Ergonomic newtypes for Haskell strings and numbers
This blog post summarizes a very brief trick I commonly recommend
whenever I see something like this:
{-# LANGUAGE OverloadedStrings #-}
import Data.Text (Text)
import Numeric.Natural (Natural)
newtype Name = Name { getName :: Text }
deriving (Show)
newtype Age = Age { getAge :: Natural }
deriving (Show)
data Person = Person { name :: Name, age :: Age }
deriving (Show)
example :: Person
example = Person{ name = Name "John Doe", age = Age 42 }
… where the newtypes are not opaque (i.e. the
newtype constructors are exported), so the
newtypes are more for documentation purposes rather than
type safety.
The issue with the above code is that the newtypes add
extra boilerplate for both creating and displaying those types. For
example, in order to create the Name and Age
newtypes you need to explicitly specify the
Name and Age constructors (like in the
definition for example above) and they also show up when
displaying values for debugging purposes (e.g. in the REPL):
>>> example
Person {name = Name {getName = "John Doe"}, age = Age {getAge = 42}}
Fortunately, you can easily elide these noisy constructors if you
follow these rules of thumb:
Derive IsString for newtypes around
string-like types
Derive Num for newtypes around numeric
types
Change the Show instances to use the underlying
Show for the wrapped type
For example, I would suggest amending the original code like
this:
{-# LANGUAGE DerivingStrategies #-}
{-# LANGUAGE GeneralizedNewtypeDeriving #-}
{-# LANGUAGE OverloadedStrings #-}
module Example1 where
import Data.Text (Text)

▶ [Stated goal 1] According to the blog post, which class should be derived for newtypes around numeric types?
▶ [Stated goal 2] Copy the part of the blog post starting at "import Numeric.Natural (Natural)" and ending at "type safety.", changing every "Person" to "Employee".

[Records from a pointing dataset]
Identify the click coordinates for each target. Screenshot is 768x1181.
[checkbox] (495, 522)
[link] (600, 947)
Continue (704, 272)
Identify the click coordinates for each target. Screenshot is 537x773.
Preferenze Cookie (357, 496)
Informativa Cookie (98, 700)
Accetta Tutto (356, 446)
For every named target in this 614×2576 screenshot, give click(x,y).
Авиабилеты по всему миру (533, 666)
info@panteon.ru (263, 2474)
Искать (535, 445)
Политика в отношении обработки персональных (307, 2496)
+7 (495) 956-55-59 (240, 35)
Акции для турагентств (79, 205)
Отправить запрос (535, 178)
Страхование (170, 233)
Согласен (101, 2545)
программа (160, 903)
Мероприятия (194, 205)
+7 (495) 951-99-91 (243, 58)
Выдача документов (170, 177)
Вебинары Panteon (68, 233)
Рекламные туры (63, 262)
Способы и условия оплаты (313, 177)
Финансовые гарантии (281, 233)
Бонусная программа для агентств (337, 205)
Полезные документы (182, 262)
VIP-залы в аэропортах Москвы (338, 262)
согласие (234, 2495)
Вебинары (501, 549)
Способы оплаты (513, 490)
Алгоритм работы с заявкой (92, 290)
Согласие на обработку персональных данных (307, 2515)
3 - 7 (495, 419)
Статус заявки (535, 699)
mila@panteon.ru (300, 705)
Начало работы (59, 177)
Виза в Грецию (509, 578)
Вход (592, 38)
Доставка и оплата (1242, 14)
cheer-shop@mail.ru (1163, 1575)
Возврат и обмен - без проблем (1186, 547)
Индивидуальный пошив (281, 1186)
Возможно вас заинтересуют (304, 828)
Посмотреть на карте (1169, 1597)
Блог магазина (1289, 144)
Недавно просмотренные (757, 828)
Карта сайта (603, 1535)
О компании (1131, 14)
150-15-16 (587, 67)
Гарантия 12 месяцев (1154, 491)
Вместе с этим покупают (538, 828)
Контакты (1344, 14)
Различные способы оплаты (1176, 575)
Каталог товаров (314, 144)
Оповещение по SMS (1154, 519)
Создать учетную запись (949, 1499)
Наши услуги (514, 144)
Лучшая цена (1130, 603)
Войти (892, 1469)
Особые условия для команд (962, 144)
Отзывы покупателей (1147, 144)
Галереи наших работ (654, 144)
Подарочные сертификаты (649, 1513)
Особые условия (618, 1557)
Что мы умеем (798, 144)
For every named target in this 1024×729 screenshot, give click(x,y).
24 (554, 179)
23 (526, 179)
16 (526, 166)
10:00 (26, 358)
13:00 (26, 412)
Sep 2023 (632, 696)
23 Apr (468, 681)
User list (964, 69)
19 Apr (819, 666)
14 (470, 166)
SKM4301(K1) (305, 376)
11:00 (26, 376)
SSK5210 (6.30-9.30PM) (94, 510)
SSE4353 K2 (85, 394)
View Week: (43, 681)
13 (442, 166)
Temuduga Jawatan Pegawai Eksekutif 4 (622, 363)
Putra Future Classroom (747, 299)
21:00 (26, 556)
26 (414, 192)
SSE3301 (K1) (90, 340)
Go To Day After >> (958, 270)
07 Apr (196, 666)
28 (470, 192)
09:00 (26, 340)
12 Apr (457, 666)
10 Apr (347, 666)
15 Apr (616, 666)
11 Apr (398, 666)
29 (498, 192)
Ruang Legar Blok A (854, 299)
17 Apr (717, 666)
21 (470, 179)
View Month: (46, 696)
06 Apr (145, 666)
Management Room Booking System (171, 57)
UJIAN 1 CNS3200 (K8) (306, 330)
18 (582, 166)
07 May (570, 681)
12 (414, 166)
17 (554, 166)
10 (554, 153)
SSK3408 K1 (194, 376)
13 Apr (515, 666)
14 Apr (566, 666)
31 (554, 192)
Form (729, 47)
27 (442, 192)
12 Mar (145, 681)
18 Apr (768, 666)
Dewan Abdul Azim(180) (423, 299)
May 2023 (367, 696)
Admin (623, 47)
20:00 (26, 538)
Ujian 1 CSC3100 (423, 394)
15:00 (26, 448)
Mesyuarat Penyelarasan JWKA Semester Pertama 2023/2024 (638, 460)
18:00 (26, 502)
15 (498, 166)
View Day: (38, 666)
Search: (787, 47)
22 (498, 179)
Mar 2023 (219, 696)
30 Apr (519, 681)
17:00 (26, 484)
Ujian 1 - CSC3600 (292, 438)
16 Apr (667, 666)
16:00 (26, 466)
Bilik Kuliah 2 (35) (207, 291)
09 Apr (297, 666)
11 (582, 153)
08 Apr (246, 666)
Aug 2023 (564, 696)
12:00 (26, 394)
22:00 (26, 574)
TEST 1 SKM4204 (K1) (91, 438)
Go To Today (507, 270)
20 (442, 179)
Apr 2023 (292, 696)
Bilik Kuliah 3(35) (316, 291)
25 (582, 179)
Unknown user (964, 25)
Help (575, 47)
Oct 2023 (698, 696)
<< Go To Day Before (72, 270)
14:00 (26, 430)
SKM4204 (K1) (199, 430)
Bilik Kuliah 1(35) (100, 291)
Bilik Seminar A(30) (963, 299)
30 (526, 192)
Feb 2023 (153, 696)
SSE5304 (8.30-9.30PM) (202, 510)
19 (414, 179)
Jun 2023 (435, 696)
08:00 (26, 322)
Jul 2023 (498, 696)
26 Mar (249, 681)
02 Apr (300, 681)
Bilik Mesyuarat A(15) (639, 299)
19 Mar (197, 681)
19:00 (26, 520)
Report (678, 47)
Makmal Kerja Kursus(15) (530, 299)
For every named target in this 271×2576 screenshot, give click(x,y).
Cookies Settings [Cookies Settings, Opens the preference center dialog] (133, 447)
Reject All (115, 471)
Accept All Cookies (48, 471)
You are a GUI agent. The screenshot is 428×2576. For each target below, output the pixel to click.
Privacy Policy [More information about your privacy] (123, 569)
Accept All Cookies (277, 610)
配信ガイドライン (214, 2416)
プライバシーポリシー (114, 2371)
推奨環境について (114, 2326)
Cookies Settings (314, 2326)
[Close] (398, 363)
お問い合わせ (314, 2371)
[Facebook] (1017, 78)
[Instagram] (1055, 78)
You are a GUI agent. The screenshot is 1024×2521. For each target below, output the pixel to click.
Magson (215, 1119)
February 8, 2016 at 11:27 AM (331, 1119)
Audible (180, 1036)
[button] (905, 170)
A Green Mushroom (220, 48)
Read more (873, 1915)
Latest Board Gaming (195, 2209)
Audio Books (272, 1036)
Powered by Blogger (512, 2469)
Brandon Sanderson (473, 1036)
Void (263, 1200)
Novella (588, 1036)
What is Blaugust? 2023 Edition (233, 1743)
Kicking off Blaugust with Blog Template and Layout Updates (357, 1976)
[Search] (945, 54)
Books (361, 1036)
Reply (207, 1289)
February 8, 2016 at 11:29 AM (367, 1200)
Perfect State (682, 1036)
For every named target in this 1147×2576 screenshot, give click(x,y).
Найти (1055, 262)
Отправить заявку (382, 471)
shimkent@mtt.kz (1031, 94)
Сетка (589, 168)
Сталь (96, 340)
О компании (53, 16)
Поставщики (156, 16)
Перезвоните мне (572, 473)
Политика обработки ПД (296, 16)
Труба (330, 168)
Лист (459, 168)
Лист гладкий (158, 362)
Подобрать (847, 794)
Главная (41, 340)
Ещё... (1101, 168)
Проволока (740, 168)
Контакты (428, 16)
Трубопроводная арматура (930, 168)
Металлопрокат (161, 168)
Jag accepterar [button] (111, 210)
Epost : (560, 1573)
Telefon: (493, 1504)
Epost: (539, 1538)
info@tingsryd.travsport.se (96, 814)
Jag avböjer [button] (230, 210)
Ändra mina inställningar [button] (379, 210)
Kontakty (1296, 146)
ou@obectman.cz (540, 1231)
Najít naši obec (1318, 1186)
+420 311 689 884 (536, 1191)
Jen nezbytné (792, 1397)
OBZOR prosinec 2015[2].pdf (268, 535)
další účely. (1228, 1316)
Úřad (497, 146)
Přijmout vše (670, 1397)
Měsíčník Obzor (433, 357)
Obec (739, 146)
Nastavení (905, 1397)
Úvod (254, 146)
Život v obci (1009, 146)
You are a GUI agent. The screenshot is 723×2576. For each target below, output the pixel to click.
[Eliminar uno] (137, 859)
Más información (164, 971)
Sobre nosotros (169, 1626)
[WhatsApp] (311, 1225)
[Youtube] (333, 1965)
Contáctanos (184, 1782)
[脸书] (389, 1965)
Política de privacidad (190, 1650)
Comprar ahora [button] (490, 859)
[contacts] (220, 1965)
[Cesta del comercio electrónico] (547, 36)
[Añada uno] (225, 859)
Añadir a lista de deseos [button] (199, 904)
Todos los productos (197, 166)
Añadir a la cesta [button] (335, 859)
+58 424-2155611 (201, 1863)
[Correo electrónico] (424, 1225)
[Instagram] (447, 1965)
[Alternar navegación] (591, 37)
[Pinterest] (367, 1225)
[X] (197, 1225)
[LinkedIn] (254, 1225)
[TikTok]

▶ [Problem solution 1] Num

▶ [Problem solution 2]
import Numeric.Natural (Natural)
newtype Name = Name { getName :: Text }
deriving (Show)
newtype Age = Age { getAge :: Natural }
deriving (Show)
data Employee = Employee { name :: Name, age :: Age }
deriving (Show)
example :: Employee
example = Employee{ name = Name "John Doe", age = Age 42 }
… where the newtypes are not opaque (i.e. the
newtype constructors are exported), so the
newtypes are more for documentation purposes rather than
type safety.